Face à cette animosité clairement affichée de l’autorité politique française vis-à-vis du Niger et ses nouveaux dirigeants, ceux-ci réagissent vigoureusement en dénonçant le 3 août 2023 les cinq accords de défense et de sécurité qui lient l’Etat du Niger à l’Etat français. La France récuse cette décision en arguant qu’elle émane d’autorités « illégitimes ». Attitude qui n’est pas sans susciter quelques remarques et/ou interrogations ? La même France n’a-t-elle pas eu à retirer, à la demande des auteurs du coup d’Etat militaire du 15 avril 1974, les éléments de son armée basés dans l’actuel camp Bagaji Iya de Niamey ? Tout récemment, n’a-t-elle pas eu également   à retirer, sans rechigner, ses troupes stationnées au Mali dans le cadre de « l’opération Barkhane » et celles de « l’opération Takuba » se trouvant sur le sol du Burkina Faso, suite aux injonctions des autorités politiques de ces deux pays issues comme celles de Niamey de coups d’Etat militaires ? Faudrait-il alors comprendre par ce refus d’obtempérer à la demande formulée par les auteurs du putsch du 26 juillet 2023 que, dans l’entendement des autorités françaises, le Niger a cessé d’être un Etat souverain pour redevenir une néo colonie française ? Est-ce à la France de déterminer la légitimité ou l’illégitimité du gouvernement nigérien ? Les Nigériens ont encore en mémoire la procédure irrégulière par laquelle le gouvernement nigérien déchu est passé pour autoriser l’installation, au Niger, des militaires de l’opération Barkhane refoulés du Mali. Pourquoi s’est-on gardé de qualifier d’illégitime cet acte qui fait fi des dispositions de la Constitution nigérienne ?

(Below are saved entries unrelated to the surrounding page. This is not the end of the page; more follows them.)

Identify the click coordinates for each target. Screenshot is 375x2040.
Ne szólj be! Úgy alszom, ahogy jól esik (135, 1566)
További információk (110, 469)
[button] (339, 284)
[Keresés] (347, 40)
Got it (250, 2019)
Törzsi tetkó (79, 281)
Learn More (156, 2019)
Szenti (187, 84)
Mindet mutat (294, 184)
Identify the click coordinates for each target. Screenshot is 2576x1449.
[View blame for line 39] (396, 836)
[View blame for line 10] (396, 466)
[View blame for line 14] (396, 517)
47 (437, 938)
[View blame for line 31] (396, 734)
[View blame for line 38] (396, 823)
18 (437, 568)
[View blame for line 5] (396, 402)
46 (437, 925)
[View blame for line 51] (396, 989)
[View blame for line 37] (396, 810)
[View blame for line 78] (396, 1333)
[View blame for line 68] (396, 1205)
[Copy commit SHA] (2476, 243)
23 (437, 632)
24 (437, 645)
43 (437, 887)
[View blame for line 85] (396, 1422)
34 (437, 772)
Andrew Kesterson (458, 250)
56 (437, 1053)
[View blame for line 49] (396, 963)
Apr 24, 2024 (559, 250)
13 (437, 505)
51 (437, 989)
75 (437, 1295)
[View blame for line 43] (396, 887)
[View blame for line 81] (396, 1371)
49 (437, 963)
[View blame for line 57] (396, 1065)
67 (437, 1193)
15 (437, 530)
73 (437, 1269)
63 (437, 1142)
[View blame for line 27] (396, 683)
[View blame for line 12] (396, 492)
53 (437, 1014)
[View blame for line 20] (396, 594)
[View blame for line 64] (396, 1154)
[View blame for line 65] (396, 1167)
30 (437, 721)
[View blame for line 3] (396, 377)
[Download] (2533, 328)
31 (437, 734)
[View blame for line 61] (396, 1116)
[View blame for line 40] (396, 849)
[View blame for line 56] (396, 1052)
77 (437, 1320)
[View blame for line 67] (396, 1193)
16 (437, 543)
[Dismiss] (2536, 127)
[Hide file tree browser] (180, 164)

Quoi qu’il en soit, cette attitude officielle française n’est pas de nature à baisser la tension assez vive entre les nouvelles autorités politiques de Niamey et les représentants de l’Etat français. Au niveau du peuple qui suit tout cela avec beaucoup d’attention, les propos tenus par les officiels français à cette occasion a créé une onde de choc : à l’appel des organisations de la société civile, une grande marche suivie d’un meeting fut organisée le vendredi 11 août 2023 devant l’escadrille de Niamey où sont stationnés les éléments de l’armée française au Niger pour exiger leur départ sans condition.

Pour bien comprendre ce qui se passe actuellement au Niger et, au-delà, dans certaines anciennes colonies françaises d’Afrique (Burkina Faso, Guinée, Mali, Centrafrique, pour ne citer que les cas les mieux connus), il est indispensable de bien cerner le sens véritable des « indépendances » qui leur ont été reconnues en 1960.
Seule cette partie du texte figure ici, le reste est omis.